Unlike the Asian-dominant Cluster, LatAm-VpST3 predominantly contained isolates from Latin America (Fig. 2b), initially particularly from Peru, including the earliest recovered isolates in Latin America. LatAm-VpST3 contained 43 isolates recovered from 1997 to 2015, 72% of which were from Latin America, which represents over half of all the Latin American isolates in the collection. LatAm-VpST3 was estimated to diverge from the rest of the VpST3 collection around 1963-4 (95% highest posterior density of 1940–1982), arriving in Latin America, from a notably long branch, with an MRCA in Latin American estimated around 1984 (95% highest posterior density of 1978–1994), a posterior probability of 0.837, and a 0.869 probability the location of this branch was Latin America.

LatAm-VpST3 samples were not found in Asia (the continent from which it is estimated to originate) during the initial global expansion period of VpST3, while it had a dominant early presence in Latin America. Migration models suggest that, in the VpST3 collection, in general, there was greater movement from Asia to South America than the reverse (see Fig. S2). However, the LatAm-VpST3 group itself (Fig. 2b) originated from a single ancestor in Peru, from which most branches bottlenecked with limited long-term establishment success. One branch resulted in lineages that became established in Latin America from 1997-2014 (posterior support of 0.991) and was introduced regionally to Chile in two separate introductions (posterior support of 0.972), and then trans-continentally to China and the USA (Fig. 2c) with a posterior support of 0.853 and 0.899 on these branches respectively.

Bayesian skyline analysis (Fig. 3a) indicated a sharp increase in effective population size of LatAm-VpST3 from 1985, continuing until around 1995 and levelling off after. This pattern of effective population size curve is characteristic of clonal expansion, with large accelerations of growth, followed by bottlenecks as gene transfer rates slow down. We found a similar significant increase at this time when considering the effective population size of the whole VpST3 collection, suggesting conducive conditions supporting simultaneous population growth. However, the LatAm-VpST3 expansion was preceded by an increase in the wider collection around the mid-to-late-1970s, suggesting the LatAm-VpST3 expansion was separate from an earlier local expansion in Asia, but contributed to the overall population increases observed for VpST3 during this second peak.

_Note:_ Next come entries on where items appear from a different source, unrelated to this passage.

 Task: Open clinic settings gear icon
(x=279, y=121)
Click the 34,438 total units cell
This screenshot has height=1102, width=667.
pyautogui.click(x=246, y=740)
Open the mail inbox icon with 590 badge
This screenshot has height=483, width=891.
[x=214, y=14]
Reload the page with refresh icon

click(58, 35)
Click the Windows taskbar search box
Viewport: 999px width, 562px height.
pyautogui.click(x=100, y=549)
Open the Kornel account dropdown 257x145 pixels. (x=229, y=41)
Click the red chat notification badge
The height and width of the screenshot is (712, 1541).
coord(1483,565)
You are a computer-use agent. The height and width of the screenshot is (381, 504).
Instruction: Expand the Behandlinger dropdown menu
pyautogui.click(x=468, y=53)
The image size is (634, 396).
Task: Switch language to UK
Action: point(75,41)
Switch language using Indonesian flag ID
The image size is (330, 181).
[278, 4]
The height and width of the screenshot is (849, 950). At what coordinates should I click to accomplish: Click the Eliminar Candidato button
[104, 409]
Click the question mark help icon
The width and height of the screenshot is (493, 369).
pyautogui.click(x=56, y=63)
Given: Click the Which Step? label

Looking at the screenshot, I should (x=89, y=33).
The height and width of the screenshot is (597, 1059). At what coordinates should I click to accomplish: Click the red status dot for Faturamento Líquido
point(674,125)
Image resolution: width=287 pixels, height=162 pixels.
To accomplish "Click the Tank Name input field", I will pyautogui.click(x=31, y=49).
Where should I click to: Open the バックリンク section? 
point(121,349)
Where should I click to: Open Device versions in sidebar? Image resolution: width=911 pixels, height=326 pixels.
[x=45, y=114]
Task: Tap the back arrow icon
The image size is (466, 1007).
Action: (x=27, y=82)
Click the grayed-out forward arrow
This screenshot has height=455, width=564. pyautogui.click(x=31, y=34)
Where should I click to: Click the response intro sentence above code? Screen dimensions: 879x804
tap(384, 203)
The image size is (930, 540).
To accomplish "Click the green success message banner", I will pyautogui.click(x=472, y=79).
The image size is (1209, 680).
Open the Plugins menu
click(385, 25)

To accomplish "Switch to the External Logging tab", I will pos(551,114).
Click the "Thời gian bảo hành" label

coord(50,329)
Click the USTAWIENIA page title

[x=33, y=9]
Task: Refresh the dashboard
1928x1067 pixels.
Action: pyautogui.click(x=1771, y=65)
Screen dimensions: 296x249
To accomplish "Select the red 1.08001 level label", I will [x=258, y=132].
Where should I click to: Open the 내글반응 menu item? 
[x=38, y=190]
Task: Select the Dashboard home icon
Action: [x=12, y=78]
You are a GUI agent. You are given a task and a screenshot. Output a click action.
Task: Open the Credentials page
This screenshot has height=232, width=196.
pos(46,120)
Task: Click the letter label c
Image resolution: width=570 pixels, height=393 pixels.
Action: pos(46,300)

Fig. 3: Temporal evolutionary trends in VpST3 collection.
figure 3

a Bayesian Skyline Plot showing estimated effective population size for LatAm-VpST3, with upper and lower bounds of the 95% highest posterior density interval. b Prevalence of each sub-group in Latin America over time shows patterns of shifting dominance. While LatAm-VpST3 remained dominant in Latin America compare to the Asian-dominant group, in recent years LatAm-VpST3 is being replaced with the modern group. c Decline in average mutations per core genome in LatAm-VpST3 over time (averaged across isolates found in the same year). d Trend in total gene count over time for isolates within each of the three clusters.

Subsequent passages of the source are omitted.